**Aim of the exercise:** Take every line in the entries that includes the word "Москва" and copy it.

**Material for this task:**
※

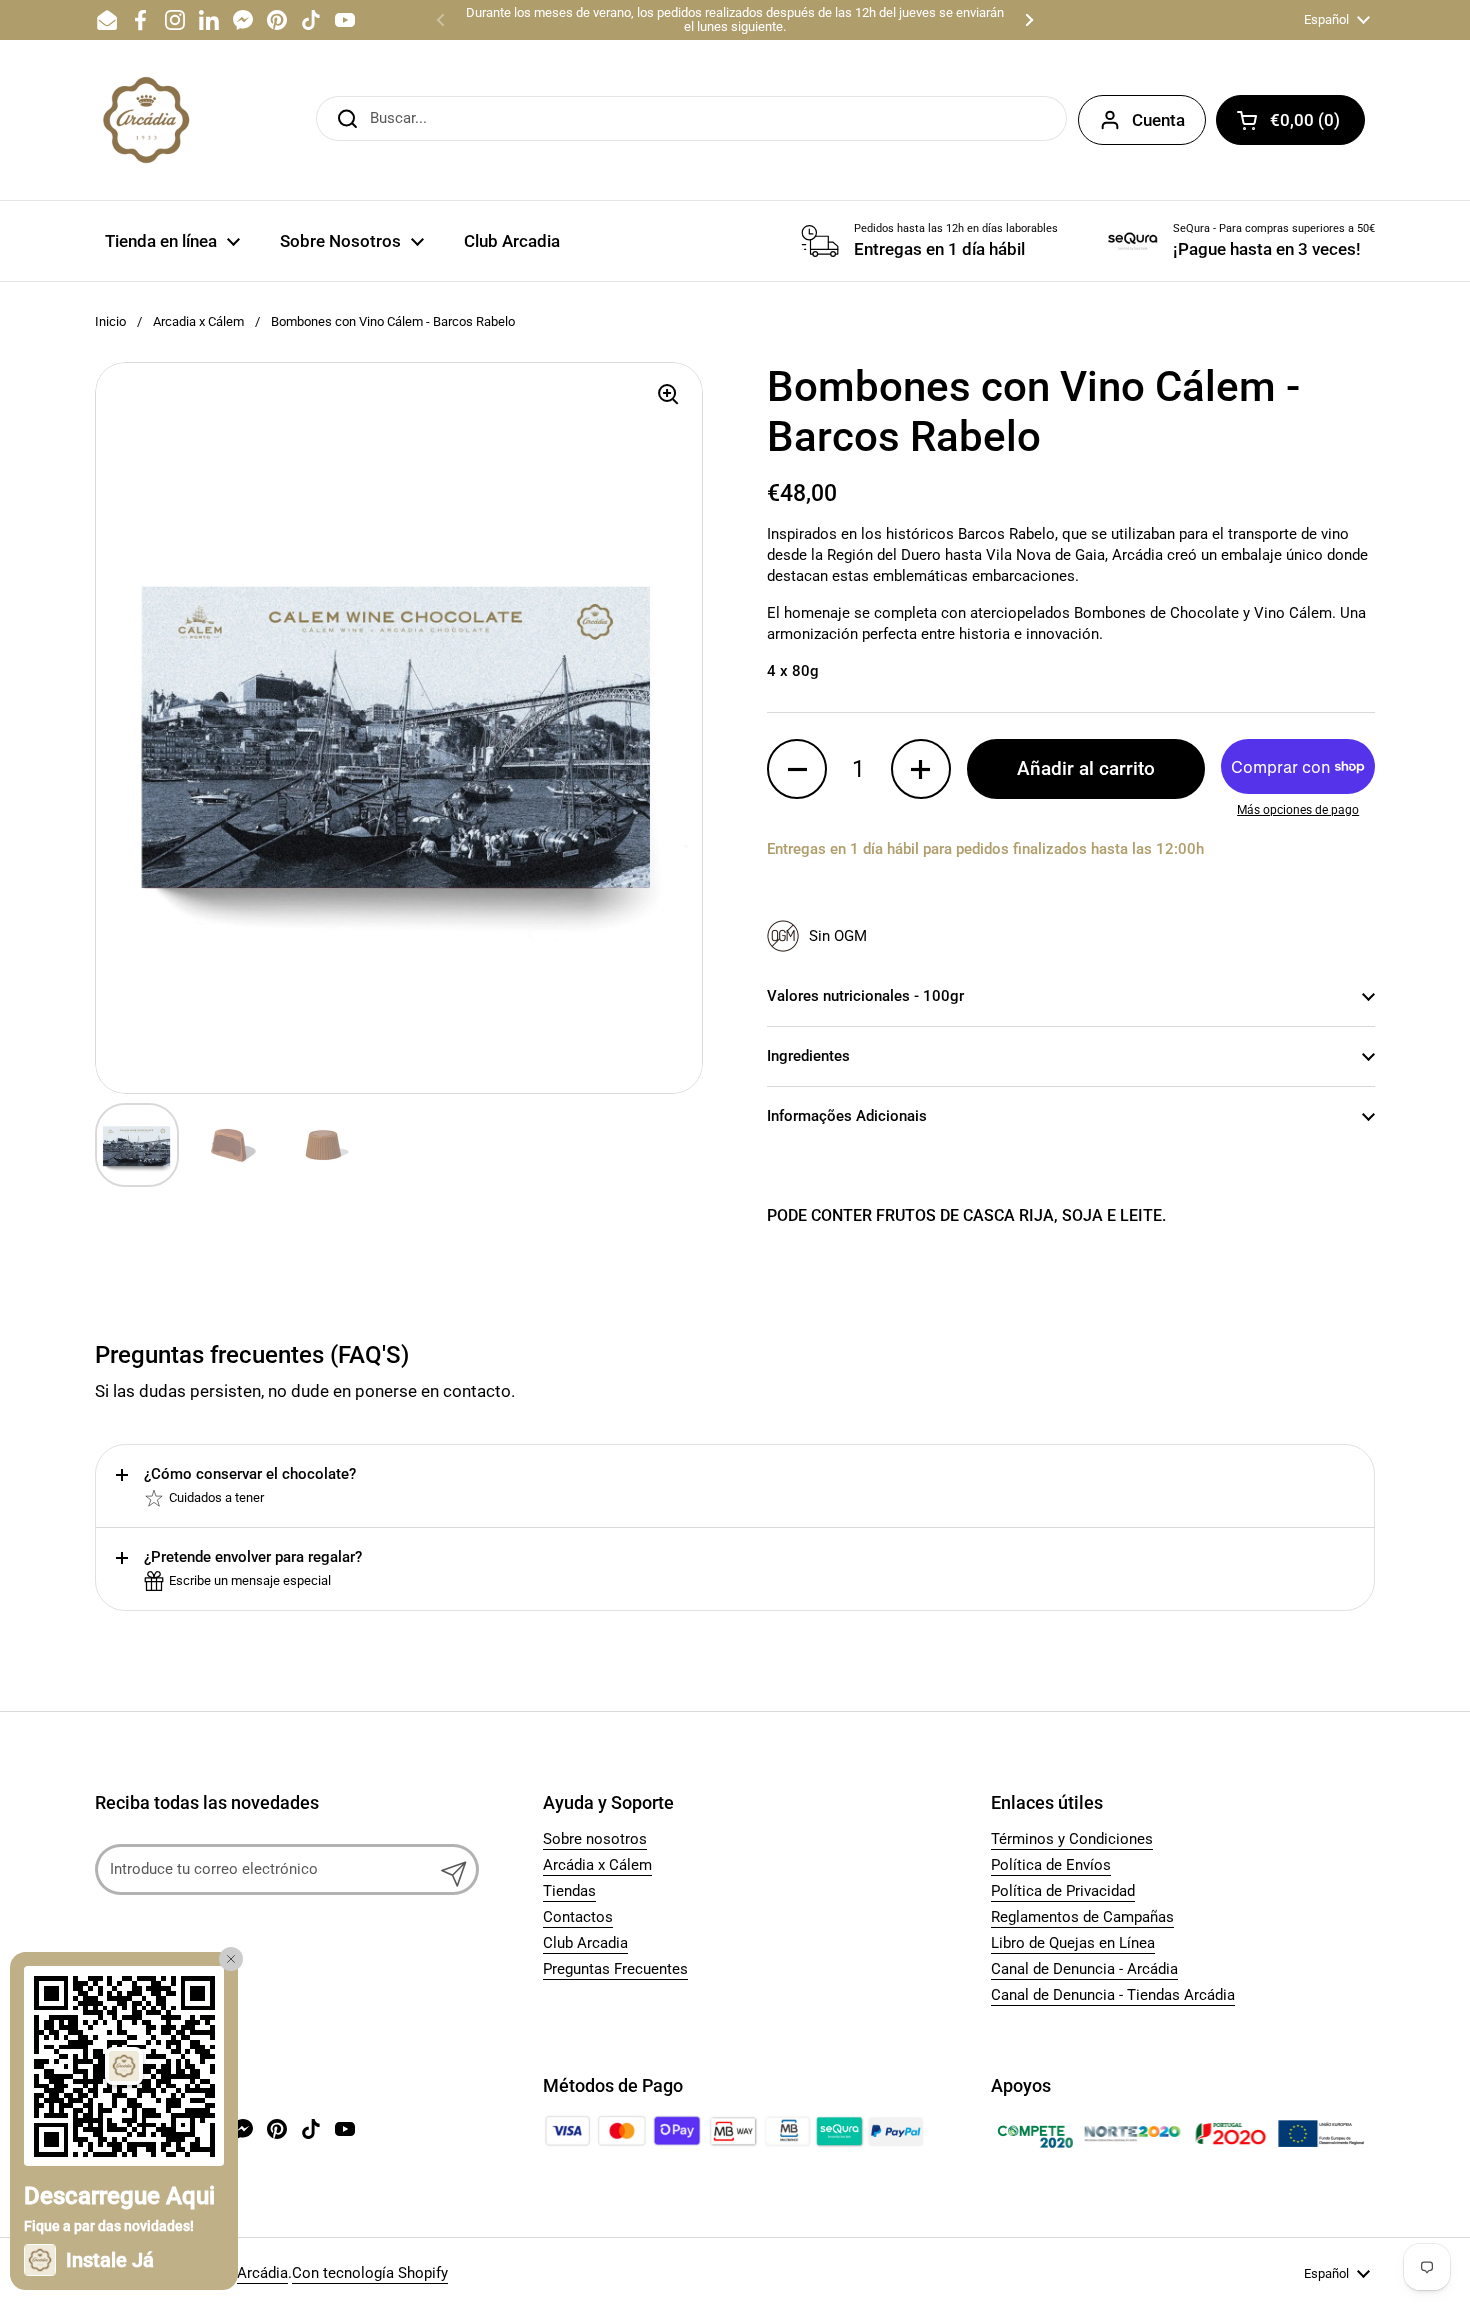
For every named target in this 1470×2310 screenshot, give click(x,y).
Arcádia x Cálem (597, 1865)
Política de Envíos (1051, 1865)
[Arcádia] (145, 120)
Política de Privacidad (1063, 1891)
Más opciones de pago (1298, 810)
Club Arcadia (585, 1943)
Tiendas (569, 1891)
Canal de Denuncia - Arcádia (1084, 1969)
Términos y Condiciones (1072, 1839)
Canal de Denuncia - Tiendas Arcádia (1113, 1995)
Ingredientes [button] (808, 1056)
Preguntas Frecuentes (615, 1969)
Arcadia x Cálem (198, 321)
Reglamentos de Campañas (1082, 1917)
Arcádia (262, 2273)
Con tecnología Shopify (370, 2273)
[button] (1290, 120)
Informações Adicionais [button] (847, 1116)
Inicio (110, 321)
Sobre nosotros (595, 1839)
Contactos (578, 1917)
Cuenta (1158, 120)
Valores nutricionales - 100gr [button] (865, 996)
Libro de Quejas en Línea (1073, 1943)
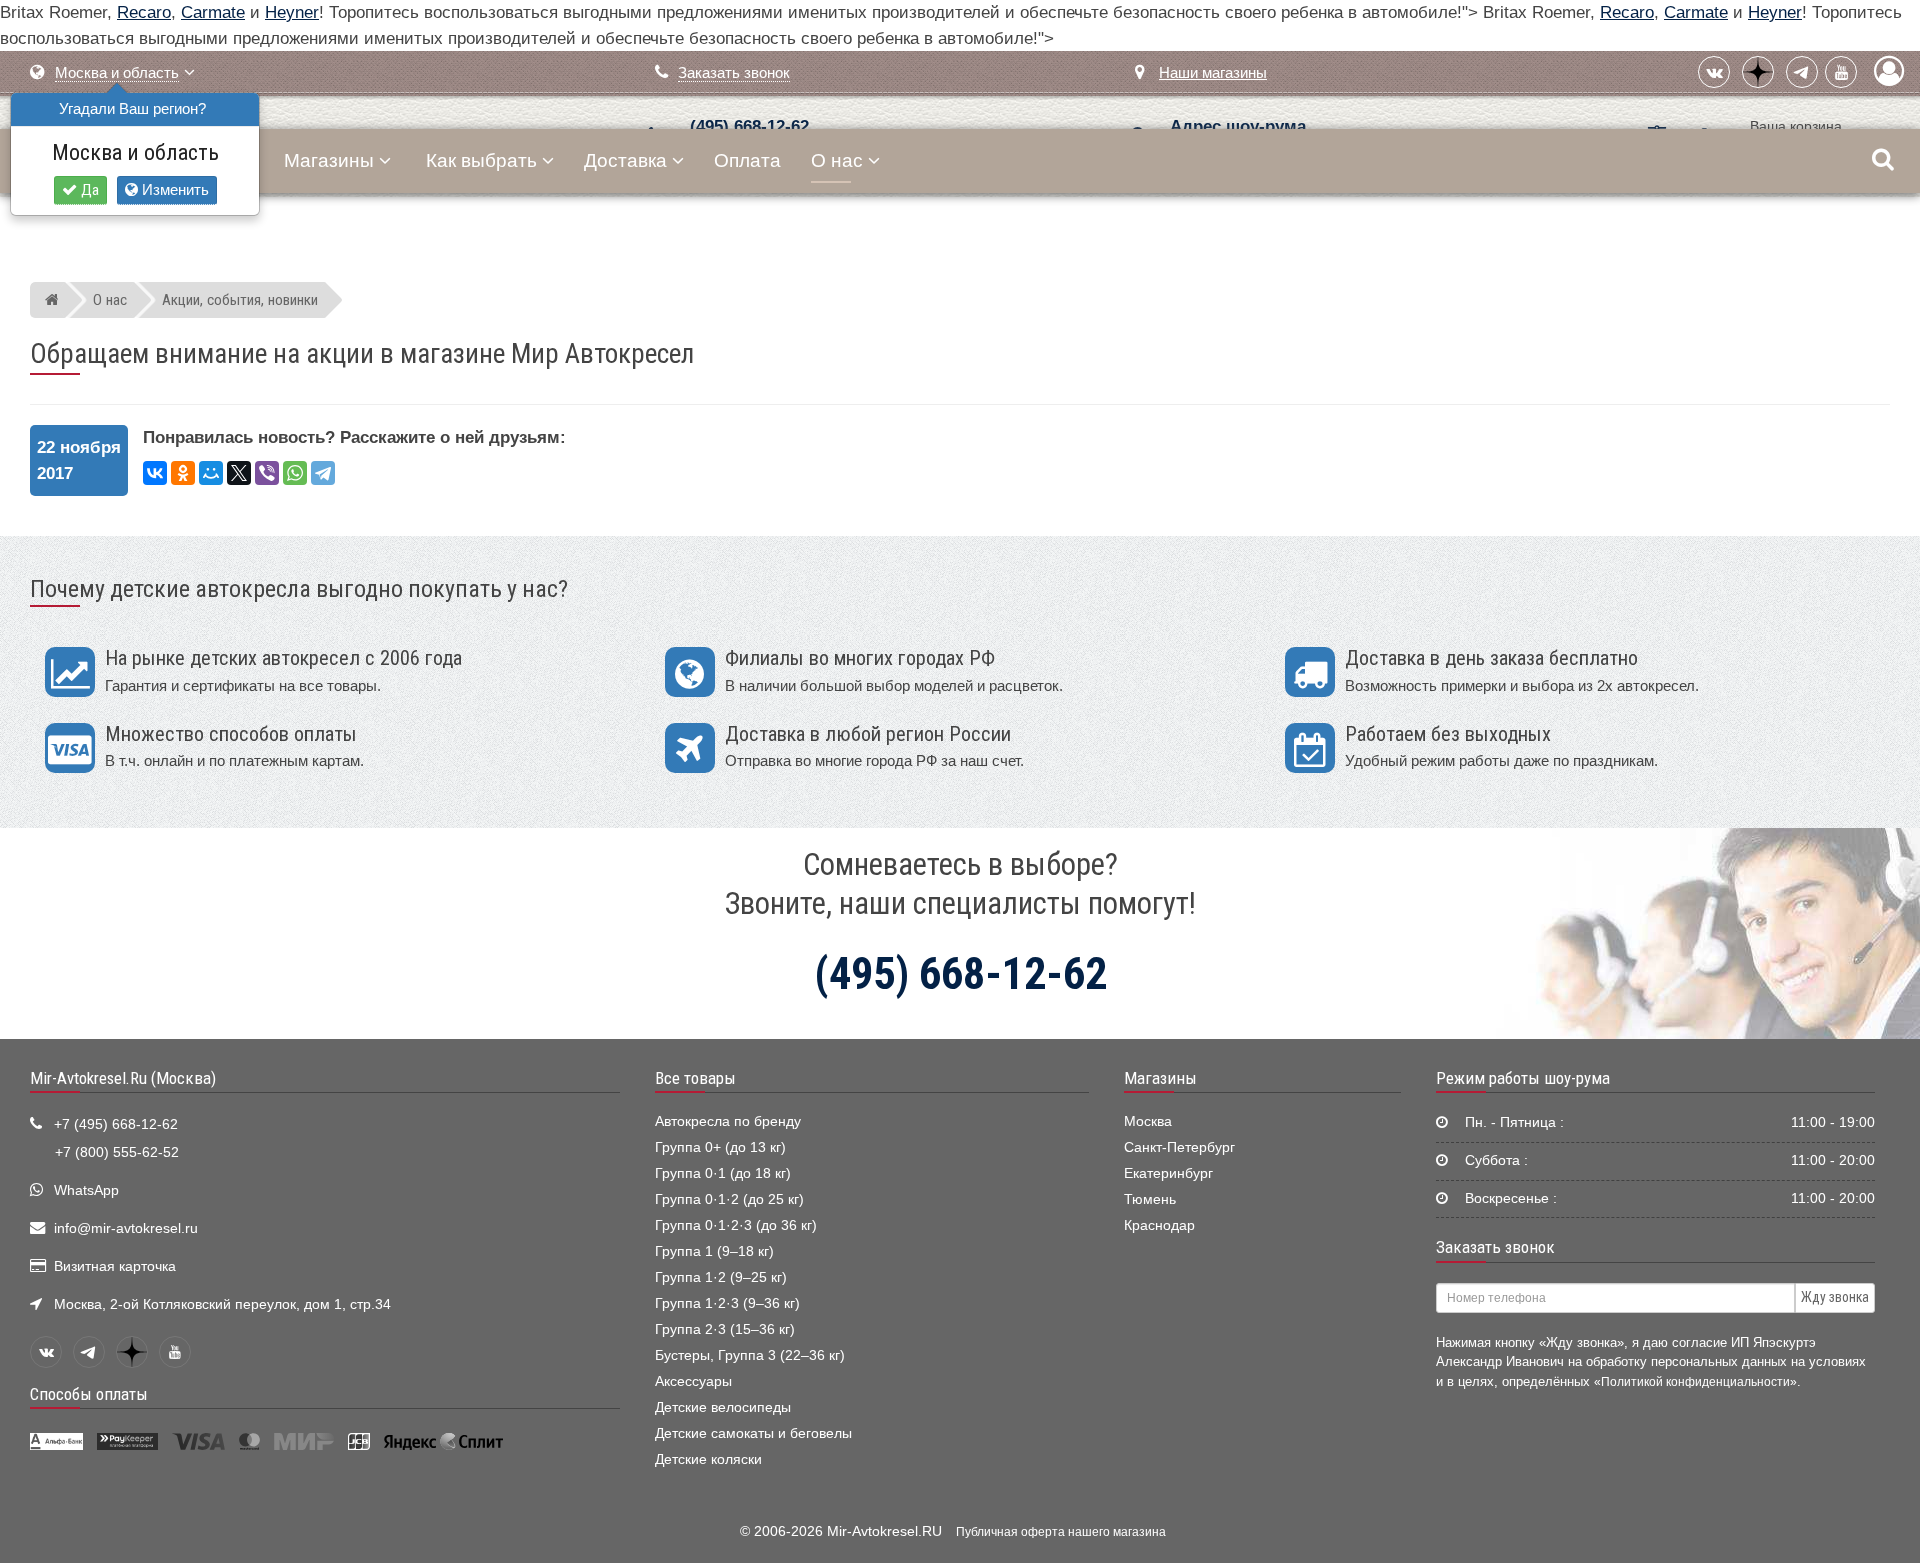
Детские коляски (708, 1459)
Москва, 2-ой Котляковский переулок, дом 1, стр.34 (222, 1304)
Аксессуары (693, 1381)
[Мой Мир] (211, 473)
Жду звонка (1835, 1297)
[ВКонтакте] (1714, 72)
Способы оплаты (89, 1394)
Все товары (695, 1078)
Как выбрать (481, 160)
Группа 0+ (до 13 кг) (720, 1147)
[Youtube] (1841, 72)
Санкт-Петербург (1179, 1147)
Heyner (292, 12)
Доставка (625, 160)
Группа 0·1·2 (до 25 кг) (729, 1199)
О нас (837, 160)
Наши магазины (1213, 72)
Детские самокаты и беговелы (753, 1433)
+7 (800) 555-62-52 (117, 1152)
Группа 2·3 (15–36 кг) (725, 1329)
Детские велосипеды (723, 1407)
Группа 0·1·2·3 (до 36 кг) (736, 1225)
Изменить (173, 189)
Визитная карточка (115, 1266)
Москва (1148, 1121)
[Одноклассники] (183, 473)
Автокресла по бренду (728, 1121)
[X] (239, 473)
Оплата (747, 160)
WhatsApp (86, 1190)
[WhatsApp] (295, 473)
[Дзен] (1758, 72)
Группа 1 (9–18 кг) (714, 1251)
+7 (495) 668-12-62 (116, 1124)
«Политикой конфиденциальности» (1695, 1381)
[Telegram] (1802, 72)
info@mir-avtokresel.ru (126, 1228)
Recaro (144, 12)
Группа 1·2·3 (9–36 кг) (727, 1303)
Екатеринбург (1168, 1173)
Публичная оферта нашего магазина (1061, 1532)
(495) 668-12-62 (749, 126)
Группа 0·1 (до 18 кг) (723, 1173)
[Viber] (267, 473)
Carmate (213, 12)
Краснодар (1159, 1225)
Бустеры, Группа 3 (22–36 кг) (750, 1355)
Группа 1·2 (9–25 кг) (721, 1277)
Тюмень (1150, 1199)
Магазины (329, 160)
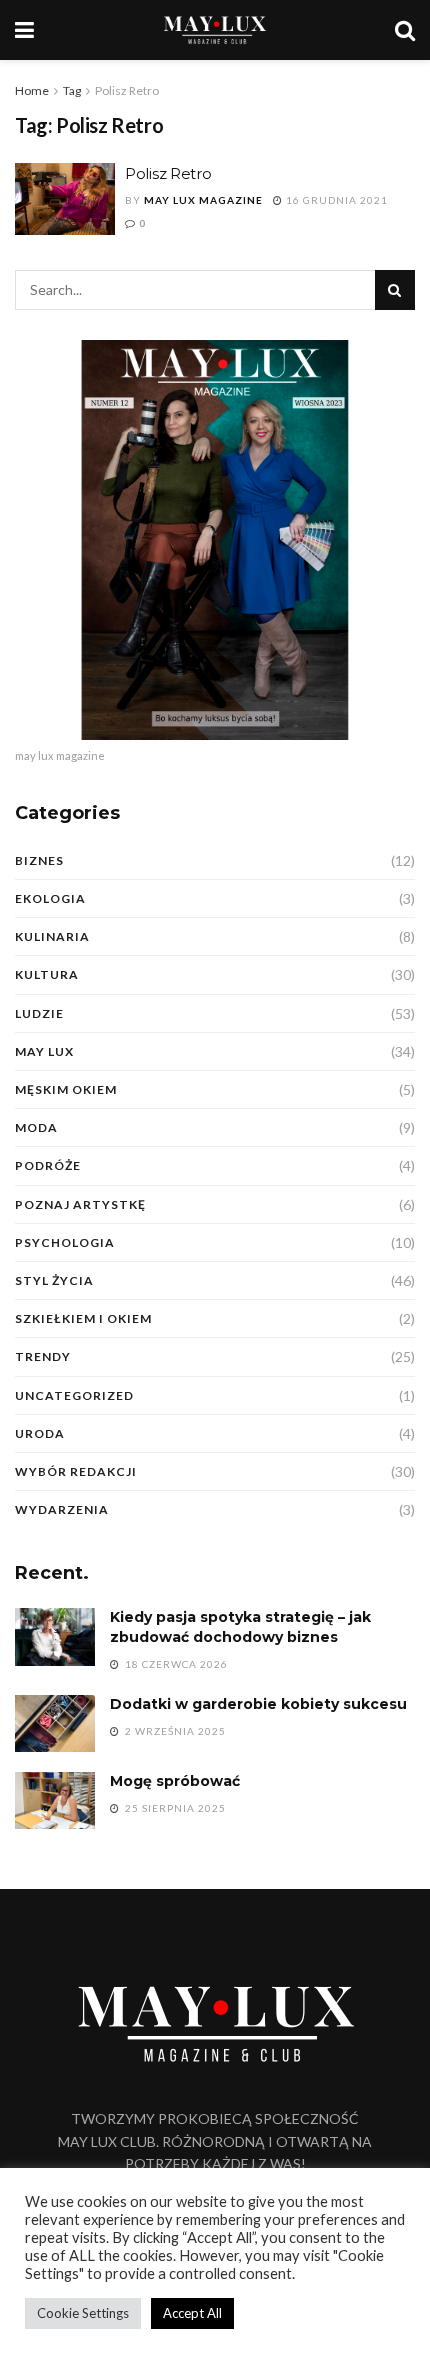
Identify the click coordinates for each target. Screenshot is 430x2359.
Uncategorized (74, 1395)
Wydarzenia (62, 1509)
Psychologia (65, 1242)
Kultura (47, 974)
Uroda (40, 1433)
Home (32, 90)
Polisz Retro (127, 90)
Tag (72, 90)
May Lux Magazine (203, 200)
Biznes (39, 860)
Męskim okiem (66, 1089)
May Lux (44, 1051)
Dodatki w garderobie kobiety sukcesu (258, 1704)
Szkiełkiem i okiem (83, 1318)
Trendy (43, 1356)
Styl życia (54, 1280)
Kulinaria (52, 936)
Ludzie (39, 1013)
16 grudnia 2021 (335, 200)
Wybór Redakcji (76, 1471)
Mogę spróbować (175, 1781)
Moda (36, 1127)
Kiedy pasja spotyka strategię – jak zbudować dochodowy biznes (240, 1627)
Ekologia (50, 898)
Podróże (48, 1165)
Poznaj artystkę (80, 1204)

※

**Solution to the exercise:**
Москва, 2-ой Котляковский переулок, дом 1, стр.34 (222, 1304)
Москва (1148, 1121)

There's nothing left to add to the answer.